Recently, Revolution was kind enough to answer a few of my questions.
Orange Alert (OA): There seems to have been a swell in the popularity of 'turntablism' in late '90's that peaked around 2002 and the release of Scratch. What is the state of the DJ today, and how does this relate to your new album?
DJ Revolution (REV): The DJ and DJ'ing as most of us knew it back when you are referring to has been splintered and sub-divided into many groups that are all under one 'DJ' umbrella. Celebrity Dj's, Wanna-be Dj's, Electro-hipster-burnout Dj's. The only thing that is common among the majority of these many groups is the lack of Hip Hop or connection to the Hip Hop community. The sad part is they learned all of the traits they possess, the so called skills they rely on professionally and things like their fashion and ability to act like they are cool, even the way they talk from Hip Hop Dj's and the culture that they created. Most of them abandon these things or hold on to them only to get accepted when they get what they need or reach a certain point in their career. The popular DJ of today is also disconnected from the MC in a way that has made the music take a serious turn for the worst. I wanted to re introduce and reconnect the DJ with all of these things on my new record. Especially the MC. I needed to do this by making a straight up rap album with a DJ influence. In order to make people understand what a DJ does, and that we have more to offer than playing silly vegas clubs or being tokens in commercials i had to make all that we do accessible to the average Hip Hop fan. The DJ's will easily get it and absorb the progression of skills and production value. But because MC's have not really featured real Dj's on their records and most artists have little or no scratching on the albums they release, i had to serve it up on a nice plate in the context of a meal that looks appetizing so i wouldn't scare em away. Hopefully they like it.

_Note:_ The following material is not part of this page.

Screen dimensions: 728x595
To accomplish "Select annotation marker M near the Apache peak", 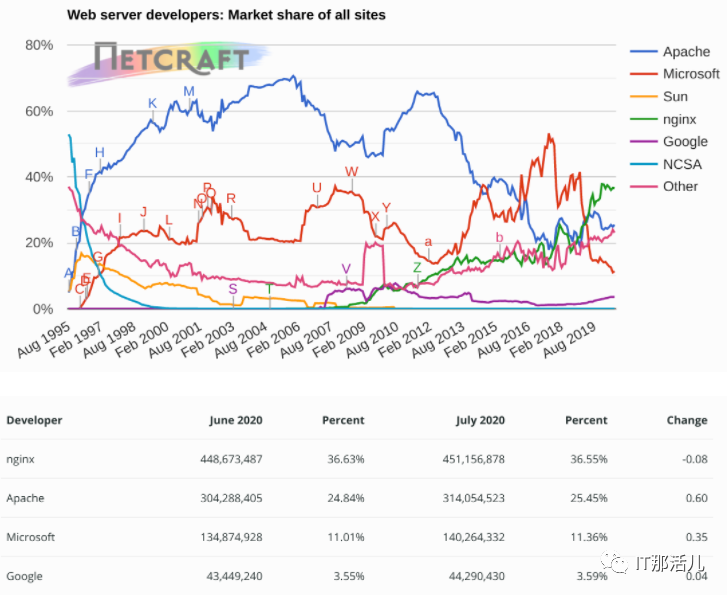I will (x=188, y=92).
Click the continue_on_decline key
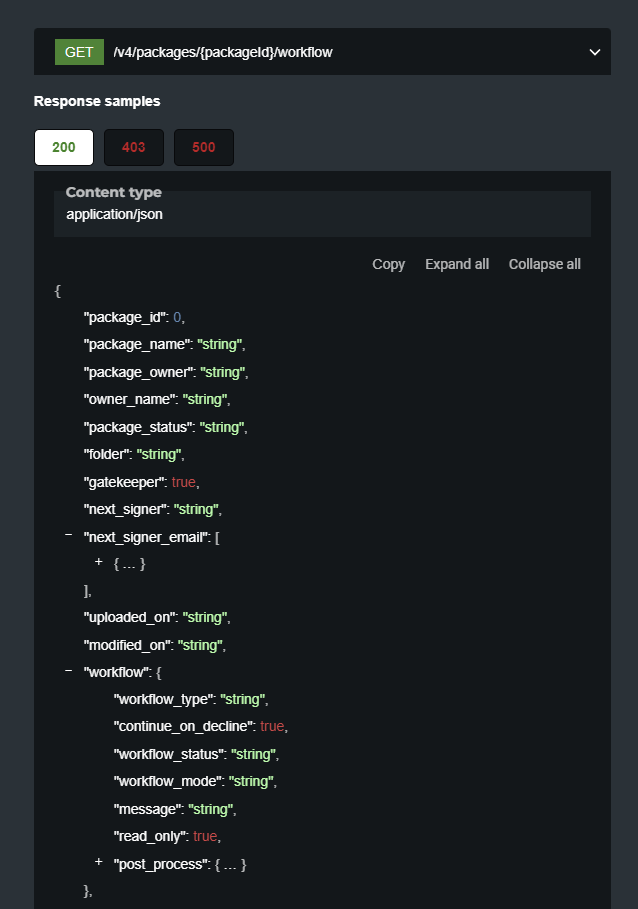The width and height of the screenshot is (638, 909). (x=184, y=726)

OA: Speaking of "King of Decks", what an all-star line-up! How did you select the artists that you wanted to work with?
REV: It was a well thought out process. I needed to figure out which artists would complete certain visions i had for songs. I also had to figure out which artists would give me something to fit the album without me giving them to much direction. As a producer I always like to let the artists be themselves but at the same time i needed them to fit whatever they were gonna do into the context of my album, which had a theme and a purpose. Its not just a compilation. For instance the song with KRS was planned out long before i contacted KRS. It was completed in my head with him as the cornerstone of the song as soon as i heard the sample i used. Overall i got A+ performances from all of the people on the record. Even the songs that didn't make the final cut of the album came out great and it was hard fro me to decide which ones wouldn't go solely due to the amount of music you can fit on a CD. I think picking the right artists for the right beats and concepts is the difference between an average compilation and a classic album full of great performances.
OA: When you DJ for someone like Rakim or Kayne live on stage how do you restrain yourself from just tearing up the track?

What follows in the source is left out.